Participation is by application only, with requirements and administrative details to be released in early September. CML 3184 (Written Advocacy in Intellectual Property) or the equivalent is a prerequisite for this advanced seminar.

Teaching Method:

Moot

Additional information on the teaching method delivered in this class:

Students enrolled in advanced IP advocacy will have previously participated in one or more of the following moot court competitions. In the advanced seminar, students participate at a more advanced level in a competition they have not previously participate in.

The Harold G. Fox Intellectual Property Moot focuses on problems of Canadian domestic intellectual property. The University of Ottawa team may be comprised of up to five students. In making selections, strong preference will be given to 2nd year students, because one of the Fox Moot prizes is guaranteed entry and paid travel to the Oxford Moot the following year.

The Oxford International Intellectual Property Moot involves a combination of international and comparative domestic and foreign law. Participants must find, synthesize and cite law from throughout the world, but especially the European Union, United States, United Kingdom and other Commonwealth countries. Teams from universities including some of the world’s most prestigious institutions in many different countries compete in the Oxford Moot. The University of Ottawa team may include up to three participants. In making selections, strong preference will be given to 3rd year students from the previous year’s Fox Moot team. As part of their work on the Oxford Moot, these 3rd year students will be expected to mentor and support the Fox Moot team of 2nd year students.

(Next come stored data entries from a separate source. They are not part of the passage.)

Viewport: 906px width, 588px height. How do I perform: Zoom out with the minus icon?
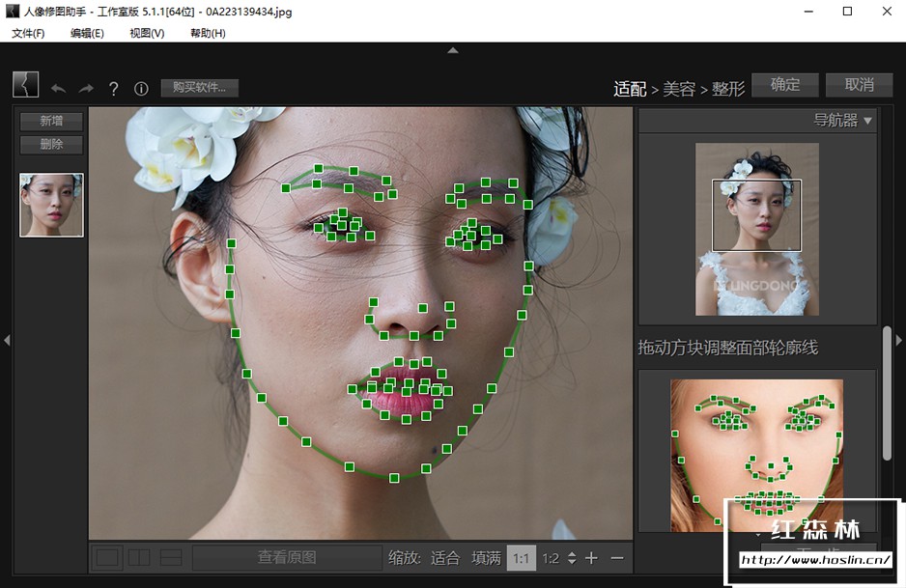coord(617,558)
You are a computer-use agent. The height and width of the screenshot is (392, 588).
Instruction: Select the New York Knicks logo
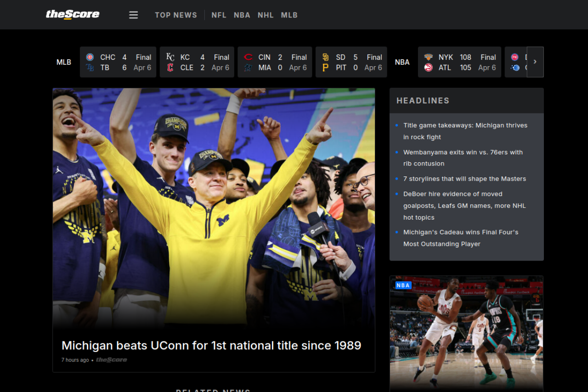(428, 57)
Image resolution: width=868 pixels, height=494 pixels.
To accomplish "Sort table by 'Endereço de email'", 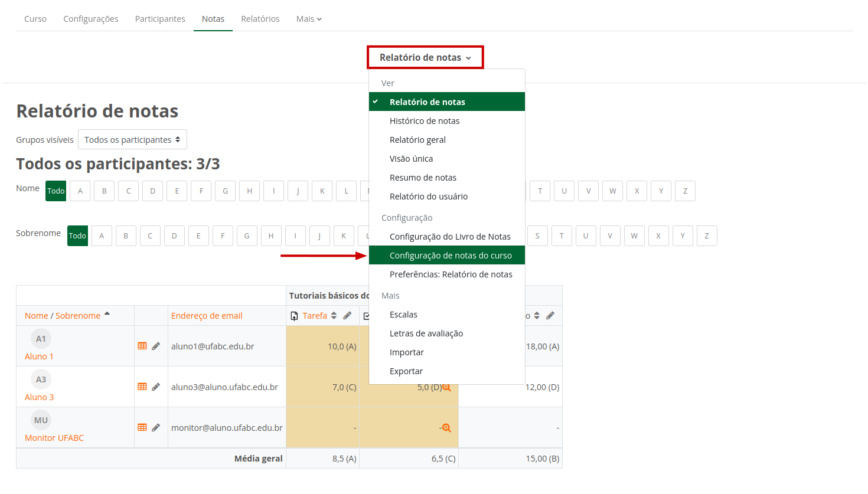I will pos(207,316).
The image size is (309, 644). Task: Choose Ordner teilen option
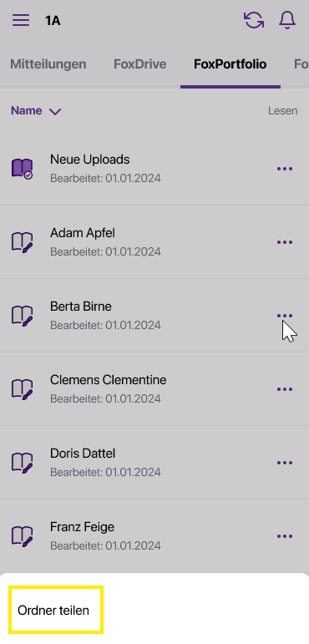coord(53,611)
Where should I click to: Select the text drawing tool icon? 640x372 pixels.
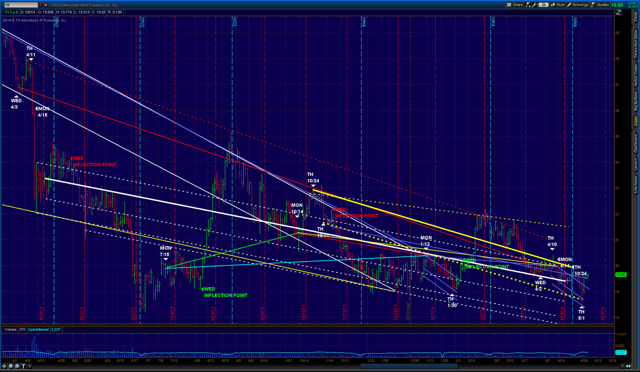(23, 366)
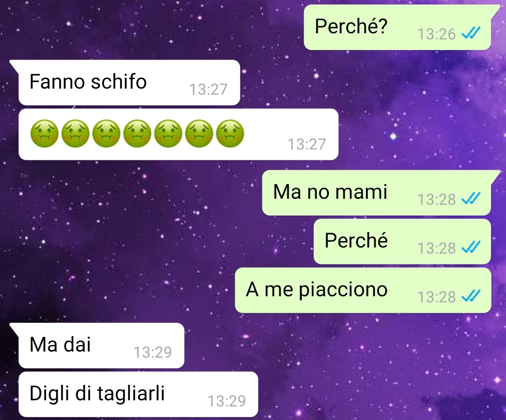
Task: Tap the first nauseated face emoji
Action: tap(45, 134)
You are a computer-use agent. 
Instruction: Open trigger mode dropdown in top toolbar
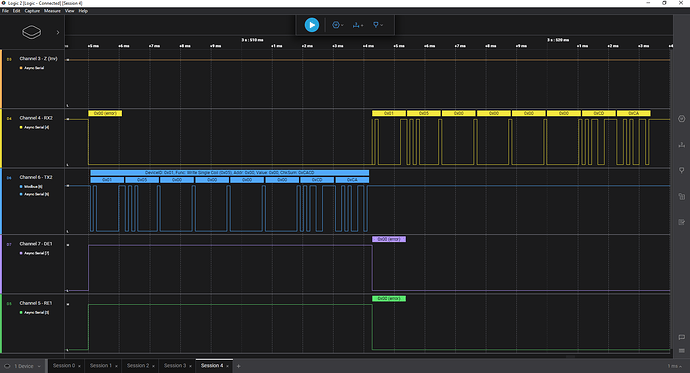coord(338,25)
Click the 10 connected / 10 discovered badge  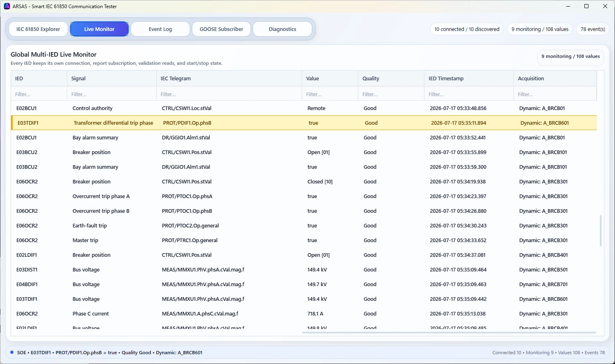click(467, 29)
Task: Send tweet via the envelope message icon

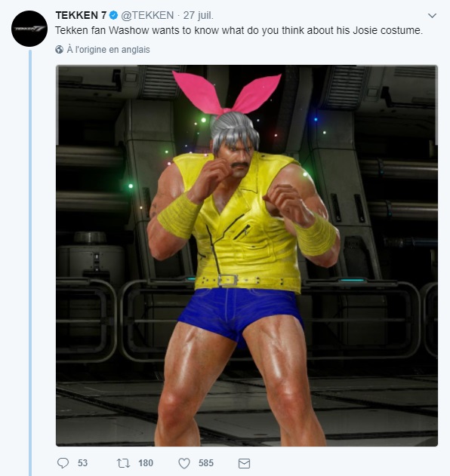Action: 244,463
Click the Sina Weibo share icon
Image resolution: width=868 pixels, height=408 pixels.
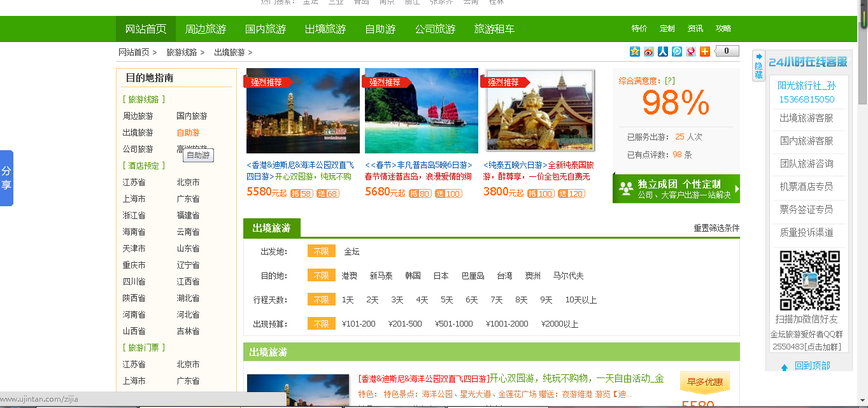coord(649,52)
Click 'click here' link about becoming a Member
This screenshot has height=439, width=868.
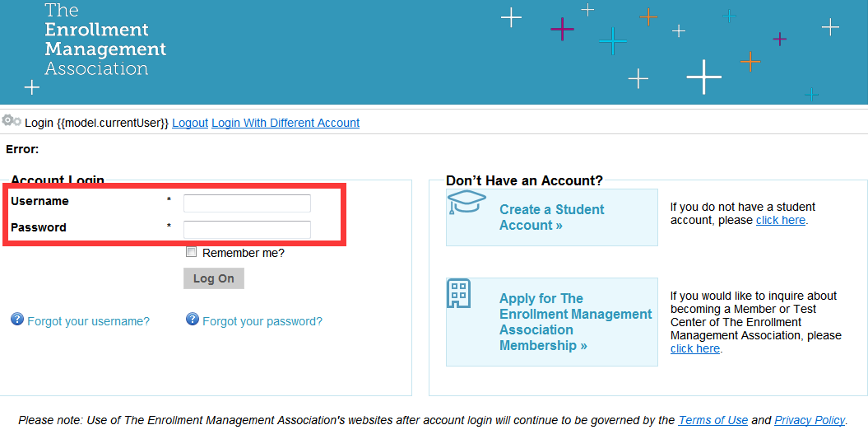click(x=695, y=348)
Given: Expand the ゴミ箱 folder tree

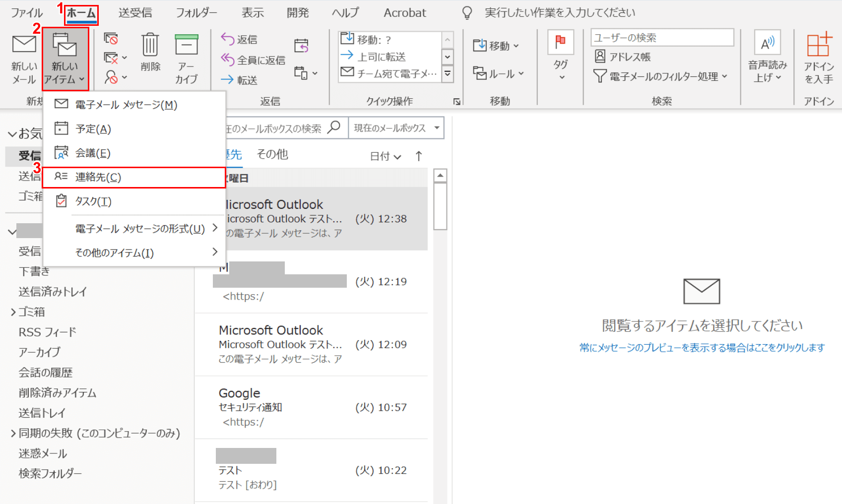Looking at the screenshot, I should point(13,312).
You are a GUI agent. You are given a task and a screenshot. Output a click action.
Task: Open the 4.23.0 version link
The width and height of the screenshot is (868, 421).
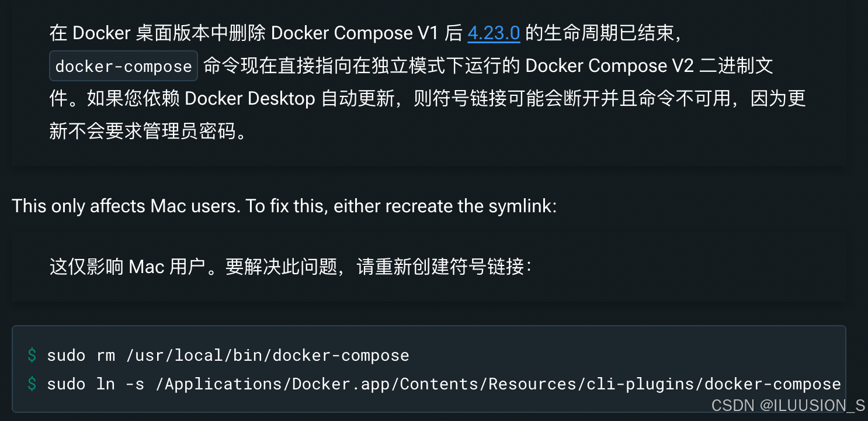494,33
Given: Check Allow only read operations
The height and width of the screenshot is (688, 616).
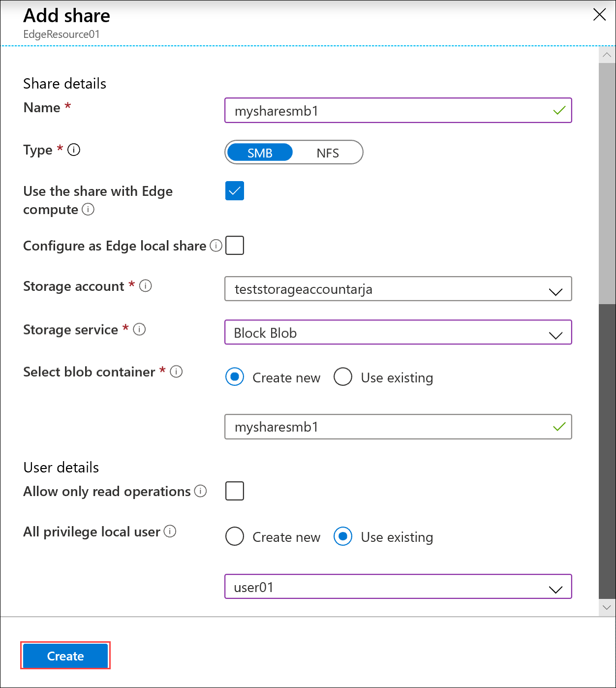Looking at the screenshot, I should (x=235, y=491).
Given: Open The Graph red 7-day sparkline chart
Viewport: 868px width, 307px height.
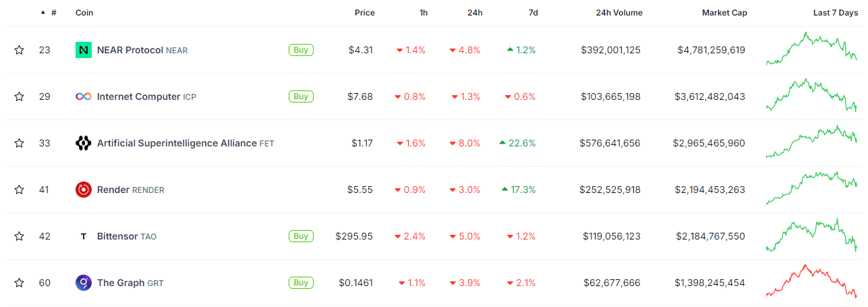Looking at the screenshot, I should (811, 282).
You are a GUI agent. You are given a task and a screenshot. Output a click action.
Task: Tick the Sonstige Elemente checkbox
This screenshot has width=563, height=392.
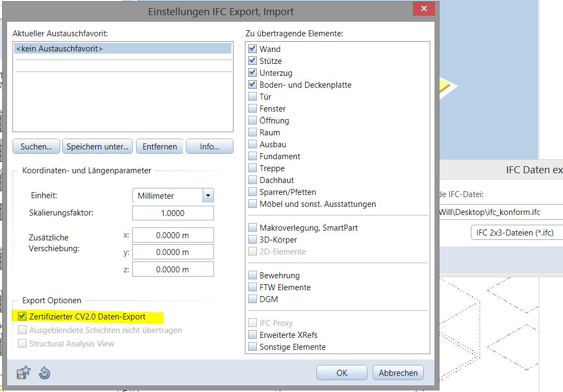pos(253,347)
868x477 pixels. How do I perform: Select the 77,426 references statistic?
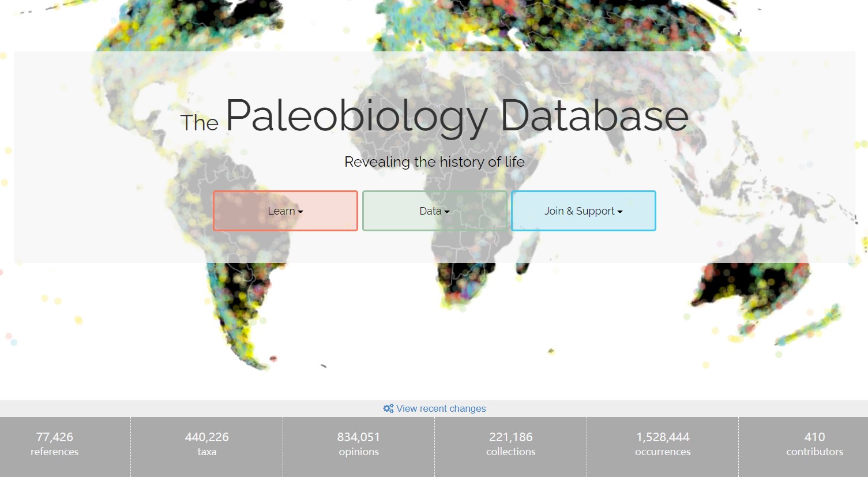[55, 444]
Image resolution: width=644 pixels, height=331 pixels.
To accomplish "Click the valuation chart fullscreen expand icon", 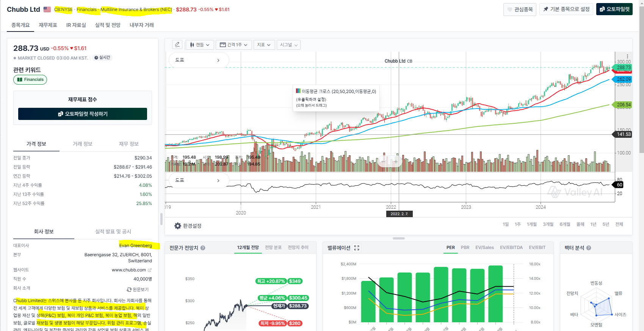I will [357, 248].
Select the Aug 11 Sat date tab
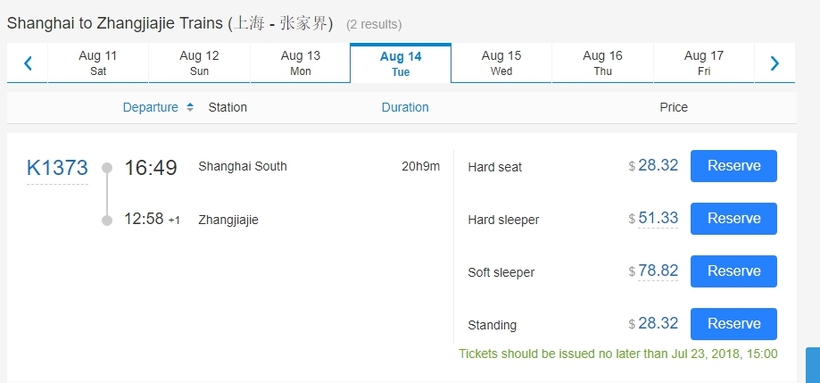 tap(98, 63)
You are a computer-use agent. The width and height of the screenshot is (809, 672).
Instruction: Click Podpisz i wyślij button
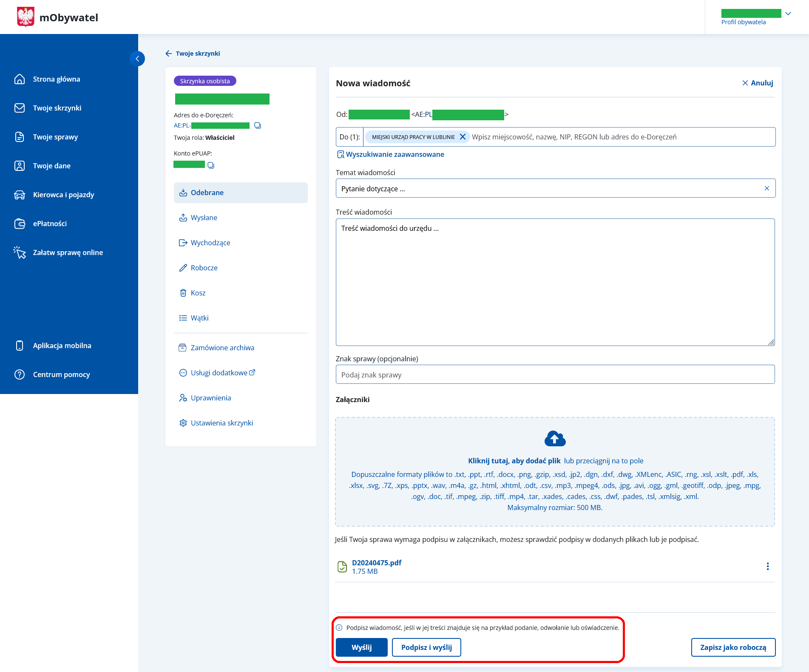[x=426, y=647]
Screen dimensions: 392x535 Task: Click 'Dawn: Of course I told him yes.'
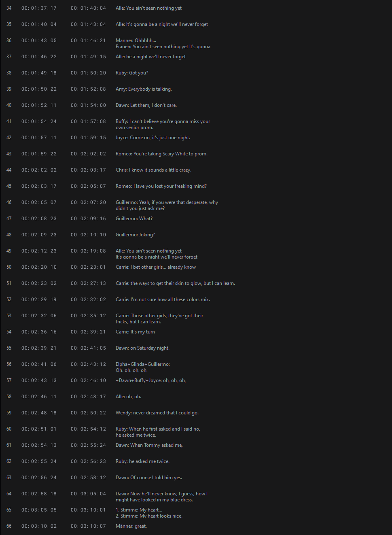click(149, 478)
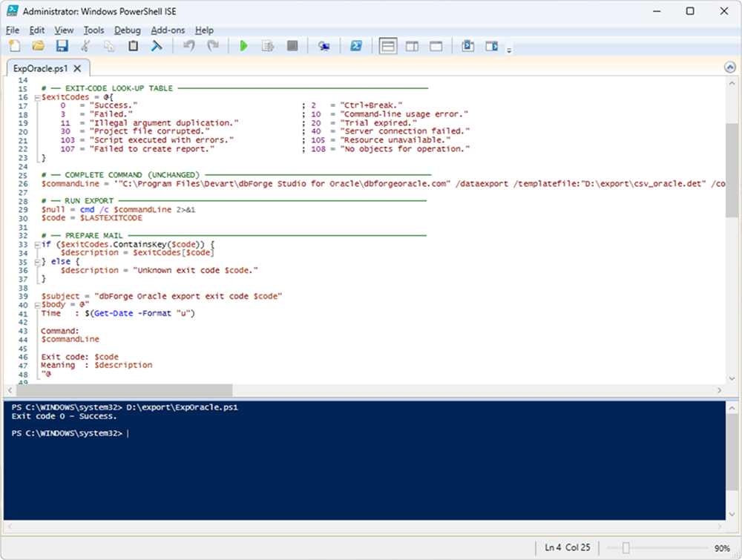Click the Run Script green play button
742x560 pixels.
[244, 47]
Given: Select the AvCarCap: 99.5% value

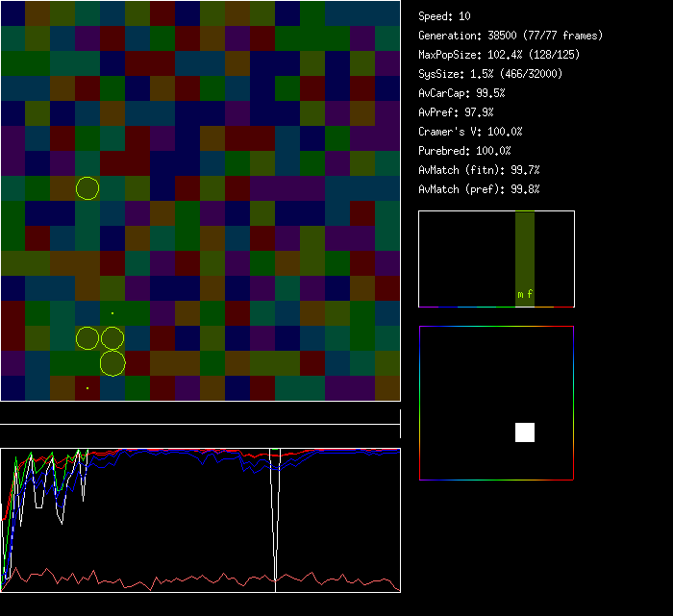Looking at the screenshot, I should click(462, 93).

The policymaking competition is unlike any other course or moot. Rather than preparing a factum, we’ll teach you the art of a different sort of persuasive writing: the “Memorandum to Cabinet”. And instead of arguing before judges, you’ll be trained to persuade Cabinet Ministers and other senior policymakers that your ideas should become law. This component of the course stems from a collaboration between the Departments of Canadian Heritage (PCH) and Innovation, Science and Economic Development (ISED), and the faculties of law at leading Canadian law schools. It has been conceived as a way for students to gain instruction and experience in public policy thinking, drafting and briefing.

Additional Requirements or Recommendations:

Section F is for students enrolled in the seminar who are competing in the Oxford International IP Moot, the written submissions for which are due in December.

Section FJ is for students enrolled in the seminar who are competing in the Harold G. Fox Intellectual Property Moot or the Copyright Policymaking Moot, the written submissions for which are due in January or March respectively.

Students enrolled in section F or FJ must also enrol in CML 4185: Oral Advocacy in Intellectual Property in the Winter term.

The prerequisite for this seminar is CML 3184: Written Advocacy in Intellectual Property.

Materials Used:

Open access reading materials made available online.

Method of Evaluation


 

Other Type of Evaluation:

Evaluation is based upon participation, teamwork, leadership, professionalism, and quality of written outputs.